» WRITTEN TASK
Can you rewrite every line of the records below as a numbered list, skipping any blank lines?
....
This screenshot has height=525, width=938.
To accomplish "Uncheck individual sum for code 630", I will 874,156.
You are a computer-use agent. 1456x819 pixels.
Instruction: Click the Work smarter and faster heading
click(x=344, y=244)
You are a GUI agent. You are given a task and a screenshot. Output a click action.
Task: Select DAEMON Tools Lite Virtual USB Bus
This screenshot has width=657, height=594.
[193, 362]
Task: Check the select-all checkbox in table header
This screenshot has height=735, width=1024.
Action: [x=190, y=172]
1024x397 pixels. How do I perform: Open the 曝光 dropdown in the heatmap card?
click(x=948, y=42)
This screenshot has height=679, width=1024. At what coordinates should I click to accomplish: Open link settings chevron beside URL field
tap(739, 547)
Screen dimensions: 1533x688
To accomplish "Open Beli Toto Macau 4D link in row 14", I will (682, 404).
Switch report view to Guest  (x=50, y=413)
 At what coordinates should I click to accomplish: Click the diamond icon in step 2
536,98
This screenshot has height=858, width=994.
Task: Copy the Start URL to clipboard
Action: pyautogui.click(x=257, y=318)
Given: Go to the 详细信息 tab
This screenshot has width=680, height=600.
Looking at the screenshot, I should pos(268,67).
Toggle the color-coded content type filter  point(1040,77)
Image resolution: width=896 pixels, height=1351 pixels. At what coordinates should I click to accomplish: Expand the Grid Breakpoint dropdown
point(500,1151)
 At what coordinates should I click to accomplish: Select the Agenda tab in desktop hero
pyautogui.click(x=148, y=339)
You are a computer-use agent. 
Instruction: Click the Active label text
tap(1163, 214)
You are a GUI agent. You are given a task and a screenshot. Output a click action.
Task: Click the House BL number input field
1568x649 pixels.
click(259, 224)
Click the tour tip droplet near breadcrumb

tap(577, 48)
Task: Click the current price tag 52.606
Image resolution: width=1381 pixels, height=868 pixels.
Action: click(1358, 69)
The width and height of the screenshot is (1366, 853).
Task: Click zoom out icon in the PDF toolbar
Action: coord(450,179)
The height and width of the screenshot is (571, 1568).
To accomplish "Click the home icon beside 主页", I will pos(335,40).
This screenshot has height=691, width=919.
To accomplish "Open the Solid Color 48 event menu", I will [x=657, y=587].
....
» WRITTEN RESPONSE
1. This screenshot has height=525, width=938.
2. To accomplish "Uncheck individual sum for code 630", I will 874,156.
3. You are a computer-use agent. 1456x819 pixels.
4. Instruction: Click the Work smarter and faster heading
5. click(x=344, y=244)
6. You are a GUI agent. You are given a task and a screenshot. Output a click action.
7. Task: Select DAEMON Tools Lite Virtual USB Bus
8. This screenshot has width=657, height=594.
9. [193, 362]
10. Task: Check the select-all checkbox in table header
11. This screenshot has height=735, width=1024.
12. Action: [x=190, y=172]
13. 1024x397 pixels. How do I perform: Open the 曝光 dropdown in the heatmap card?
14. click(x=948, y=42)
15. This screenshot has height=679, width=1024. At what coordinates should I click to accomplish: Open link settings chevron beside URL field
16. tap(739, 547)
17. Screen dimensions: 1533x688
18. To accomplish "Open Beli Toto Macau 4D link in row 14", I will (682, 404).
19. Switch report view to Guest  (x=50, y=413)
20.  At what coordinates should I click to accomplish: Click the diamond icon in step 2
21. 536,98
22. This screenshot has height=858, width=994.
23. Task: Copy the Start URL to clipboard
24. Action: pyautogui.click(x=257, y=318)
25. Given: Go to the 详细信息 tab
26. This screenshot has width=680, height=600.
27. Looking at the screenshot, I should pos(268,67).
28. Toggle the color-coded content type filter  point(1040,77)
29. Image resolution: width=896 pixels, height=1351 pixels. At what coordinates should I click to accomplish: Expand the Grid Breakpoint dropdown
30. point(500,1151)
31.  At what coordinates should I click to accomplish: Select the Agenda tab in desktop hero
32. pyautogui.click(x=148, y=339)
33. You are a computer-use agent. 
34. Instruction: Click the Active label text
35. tap(1163, 214)
36. You are a GUI agent. You are given a task and a screenshot. Output a click action.
37. Task: Click the House BL number input field
38. 1568x649 pixels.
39. click(259, 224)
40. Click the tour tip droplet near breadcrumb
41. tap(577, 48)
42. Task: Click the current price tag 52.606
43. Image resolution: width=1381 pixels, height=868 pixels.
44. Action: click(1358, 69)
45. The width and height of the screenshot is (1366, 853).
46. Task: Click zoom out icon in the PDF toolbar
47. Action: coord(450,179)
48. The height and width of the screenshot is (571, 1568).
49. To accomplish "Click the home icon beside 主页", I will pos(335,40).
50. This screenshot has height=691, width=919.
51. To accomplish "Open the Solid Color 48 event menu", I will [x=657, y=587].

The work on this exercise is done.